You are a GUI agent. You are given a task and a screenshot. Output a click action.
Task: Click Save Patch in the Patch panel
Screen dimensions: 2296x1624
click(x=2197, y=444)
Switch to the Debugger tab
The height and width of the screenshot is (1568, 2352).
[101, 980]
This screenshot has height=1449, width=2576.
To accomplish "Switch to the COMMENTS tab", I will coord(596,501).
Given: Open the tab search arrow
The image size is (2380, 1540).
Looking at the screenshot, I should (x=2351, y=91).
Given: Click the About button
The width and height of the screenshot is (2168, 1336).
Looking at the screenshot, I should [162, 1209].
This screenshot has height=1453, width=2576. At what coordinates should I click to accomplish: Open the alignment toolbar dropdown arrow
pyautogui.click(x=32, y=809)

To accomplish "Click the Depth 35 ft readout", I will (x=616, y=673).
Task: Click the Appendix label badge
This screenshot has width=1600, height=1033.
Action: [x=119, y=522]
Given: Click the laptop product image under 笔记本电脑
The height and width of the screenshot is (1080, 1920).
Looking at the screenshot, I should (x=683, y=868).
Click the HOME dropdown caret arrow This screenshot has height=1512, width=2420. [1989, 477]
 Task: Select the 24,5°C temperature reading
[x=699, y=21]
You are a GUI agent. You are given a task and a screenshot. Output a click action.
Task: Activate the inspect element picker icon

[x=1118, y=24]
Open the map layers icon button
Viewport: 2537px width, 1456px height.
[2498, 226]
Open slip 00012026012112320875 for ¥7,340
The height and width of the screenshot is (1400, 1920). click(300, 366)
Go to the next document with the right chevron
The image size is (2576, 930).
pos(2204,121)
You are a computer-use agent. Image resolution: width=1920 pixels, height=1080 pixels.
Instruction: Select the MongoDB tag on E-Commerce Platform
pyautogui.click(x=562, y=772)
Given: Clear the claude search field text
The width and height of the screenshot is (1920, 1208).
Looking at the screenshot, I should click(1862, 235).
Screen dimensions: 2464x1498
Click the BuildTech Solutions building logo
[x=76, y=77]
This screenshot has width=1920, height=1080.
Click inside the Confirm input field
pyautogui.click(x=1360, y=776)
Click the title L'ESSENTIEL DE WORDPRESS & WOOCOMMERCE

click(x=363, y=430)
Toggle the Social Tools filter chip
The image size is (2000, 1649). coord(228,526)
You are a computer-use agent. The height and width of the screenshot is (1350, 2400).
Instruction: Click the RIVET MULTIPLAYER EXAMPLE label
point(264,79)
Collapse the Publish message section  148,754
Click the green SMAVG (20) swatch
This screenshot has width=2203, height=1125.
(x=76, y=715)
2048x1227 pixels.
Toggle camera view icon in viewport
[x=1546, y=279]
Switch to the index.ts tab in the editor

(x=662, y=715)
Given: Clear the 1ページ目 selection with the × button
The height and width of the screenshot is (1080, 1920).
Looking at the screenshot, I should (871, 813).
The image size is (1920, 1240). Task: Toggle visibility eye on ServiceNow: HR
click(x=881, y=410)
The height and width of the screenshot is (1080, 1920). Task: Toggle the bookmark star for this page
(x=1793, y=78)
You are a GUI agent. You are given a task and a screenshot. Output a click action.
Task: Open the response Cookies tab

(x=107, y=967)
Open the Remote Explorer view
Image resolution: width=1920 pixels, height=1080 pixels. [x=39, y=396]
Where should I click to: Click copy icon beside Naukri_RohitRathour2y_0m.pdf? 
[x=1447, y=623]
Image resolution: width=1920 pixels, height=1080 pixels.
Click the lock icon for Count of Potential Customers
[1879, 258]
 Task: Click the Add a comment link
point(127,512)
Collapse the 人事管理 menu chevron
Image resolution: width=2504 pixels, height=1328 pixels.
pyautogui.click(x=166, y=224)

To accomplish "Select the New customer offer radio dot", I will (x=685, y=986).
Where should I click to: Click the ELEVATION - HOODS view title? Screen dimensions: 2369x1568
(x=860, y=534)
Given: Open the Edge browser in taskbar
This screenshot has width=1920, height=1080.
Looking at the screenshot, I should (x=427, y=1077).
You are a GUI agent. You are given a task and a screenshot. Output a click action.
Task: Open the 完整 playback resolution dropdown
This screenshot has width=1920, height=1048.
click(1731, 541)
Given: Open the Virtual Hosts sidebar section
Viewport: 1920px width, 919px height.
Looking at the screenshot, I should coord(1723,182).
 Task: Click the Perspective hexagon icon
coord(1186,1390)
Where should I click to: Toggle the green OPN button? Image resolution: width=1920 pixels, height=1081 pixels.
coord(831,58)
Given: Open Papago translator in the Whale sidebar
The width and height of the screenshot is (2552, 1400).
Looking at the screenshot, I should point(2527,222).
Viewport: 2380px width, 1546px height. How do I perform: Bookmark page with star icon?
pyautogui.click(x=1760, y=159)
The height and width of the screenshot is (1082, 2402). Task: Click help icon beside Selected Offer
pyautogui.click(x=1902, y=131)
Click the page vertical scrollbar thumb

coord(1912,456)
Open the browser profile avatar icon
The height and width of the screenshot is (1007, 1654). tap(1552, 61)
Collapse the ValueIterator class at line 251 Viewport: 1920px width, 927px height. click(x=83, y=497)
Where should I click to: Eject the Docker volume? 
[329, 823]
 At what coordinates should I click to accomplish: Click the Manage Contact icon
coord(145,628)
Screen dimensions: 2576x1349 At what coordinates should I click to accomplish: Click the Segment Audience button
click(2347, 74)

....

#### [EXERCISE REQUIREMENTS]
Exactly as given, repeat every record above.

#### [EXERCISE RESPONSE]
You are a GUI agent. You are given a task and a screenshot. Output a click action.
Task: Click Save Patch in the Patch panel
Screen dimensions: 2296x1624
click(x=2197, y=444)
Switch to the Debugger tab
The height and width of the screenshot is (1568, 2352).
[101, 980]
This screenshot has height=1449, width=2576.
To accomplish "Switch to the COMMENTS tab", I will coord(596,501).
Given: Open the tab search arrow
The image size is (2380, 1540).
Looking at the screenshot, I should (x=2351, y=91).
Given: Click the About button
The width and height of the screenshot is (2168, 1336).
Looking at the screenshot, I should [162, 1209].
This screenshot has height=1453, width=2576. At what coordinates should I click to accomplish: Open the alignment toolbar dropdown arrow
pyautogui.click(x=32, y=809)

To accomplish "Click the Depth 35 ft readout", I will (x=616, y=673).
Task: Click the Appendix label badge
This screenshot has width=1600, height=1033.
Action: [x=119, y=522]
Given: Click the laptop product image under 笔记本电脑
The height and width of the screenshot is (1080, 1920).
Looking at the screenshot, I should (x=683, y=868).
Click the HOME dropdown caret arrow This screenshot has height=1512, width=2420. [1989, 477]
 Task: Select the 24,5°C temperature reading
[x=699, y=21]
You are a GUI agent. You are given a task and a screenshot. Output a click action.
Task: Activate the inspect element picker icon

[x=1118, y=24]
Open the map layers icon button
Viewport: 2537px width, 1456px height.
[2498, 226]
Open slip 00012026012112320875 for ¥7,340
The height and width of the screenshot is (1400, 1920). click(300, 366)
Go to the next document with the right chevron
The image size is (2576, 930).
pos(2204,121)
You are a computer-use agent. Image resolution: width=1920 pixels, height=1080 pixels.
Instruction: Select the MongoDB tag on E-Commerce Platform
pyautogui.click(x=562, y=772)
Given: Clear the claude search field text
The width and height of the screenshot is (1920, 1208).
Looking at the screenshot, I should click(1862, 235).
Screen dimensions: 2464x1498
Click the BuildTech Solutions building logo
[x=76, y=77]
This screenshot has width=1920, height=1080.
Click inside the Confirm input field
pyautogui.click(x=1360, y=776)
Click the title L'ESSENTIEL DE WORDPRESS & WOOCOMMERCE

click(x=363, y=430)
Toggle the Social Tools filter chip
The image size is (2000, 1649). coord(228,526)
You are a computer-use agent. The height and width of the screenshot is (1350, 2400).
Instruction: Click the RIVET MULTIPLAYER EXAMPLE label
point(264,79)
Collapse the Publish message section  148,754
Click the green SMAVG (20) swatch
This screenshot has width=2203, height=1125.
(x=76, y=715)
2048x1227 pixels.
Toggle camera view icon in viewport
[x=1546, y=279]
Switch to the index.ts tab in the editor

(x=662, y=715)
Given: Clear the 1ページ目 selection with the × button
The height and width of the screenshot is (1080, 1920).
Looking at the screenshot, I should (871, 813).
The image size is (1920, 1240). Task: Toggle visibility eye on ServiceNow: HR
click(x=881, y=410)
The height and width of the screenshot is (1080, 1920). Task: Toggle the bookmark star for this page
(x=1793, y=78)
You are a GUI agent. You are given a task and a screenshot. Output a click action.
Task: Open the response Cookies tab

(x=107, y=967)
Open the Remote Explorer view
Image resolution: width=1920 pixels, height=1080 pixels. [x=39, y=396]
Where should I click to: Click copy icon beside Naukri_RohitRathour2y_0m.pdf? 
[x=1447, y=623]
Image resolution: width=1920 pixels, height=1080 pixels.
Click the lock icon for Count of Potential Customers
[1879, 258]
 Task: Click the Add a comment link
point(127,512)
Collapse the 人事管理 menu chevron
Image resolution: width=2504 pixels, height=1328 pixels.
pyautogui.click(x=166, y=224)

To accomplish "Select the New customer offer radio dot", I will (x=685, y=986).
Where should I click to: Click the ELEVATION - HOODS view title? Screen dimensions: 2369x1568
(x=860, y=534)
Given: Open the Edge browser in taskbar
This screenshot has width=1920, height=1080.
Looking at the screenshot, I should (x=427, y=1077).
You are a GUI agent. You are given a task and a screenshot. Output a click action.
Task: Open the 完整 playback resolution dropdown
This screenshot has width=1920, height=1048.
click(1731, 541)
Given: Open the Virtual Hosts sidebar section
Viewport: 1920px width, 919px height.
Looking at the screenshot, I should coord(1723,182).
 Task: Click the Perspective hexagon icon
coord(1186,1390)
Where should I click to: Toggle the green OPN button? Image resolution: width=1920 pixels, height=1081 pixels.
coord(831,58)
Given: Open Papago translator in the Whale sidebar
The width and height of the screenshot is (2552, 1400).
Looking at the screenshot, I should point(2527,222).
Viewport: 2380px width, 1546px height. How do I perform: Bookmark page with star icon?
pyautogui.click(x=1760, y=159)
The height and width of the screenshot is (1082, 2402). Task: Click help icon beside Selected Offer
pyautogui.click(x=1902, y=131)
Click the page vertical scrollbar thumb

coord(1912,456)
Open the browser profile avatar icon
The height and width of the screenshot is (1007, 1654). tap(1552, 61)
Collapse the ValueIterator class at line 251 Viewport: 1920px width, 927px height. click(x=83, y=497)
Where should I click to: Eject the Docker volume? 
[329, 823]
 At what coordinates should I click to accomplish: Click the Manage Contact icon
coord(145,628)
Screen dimensions: 2576x1349 At what coordinates should I click to accomplish: Click the Segment Audience button
click(2347, 74)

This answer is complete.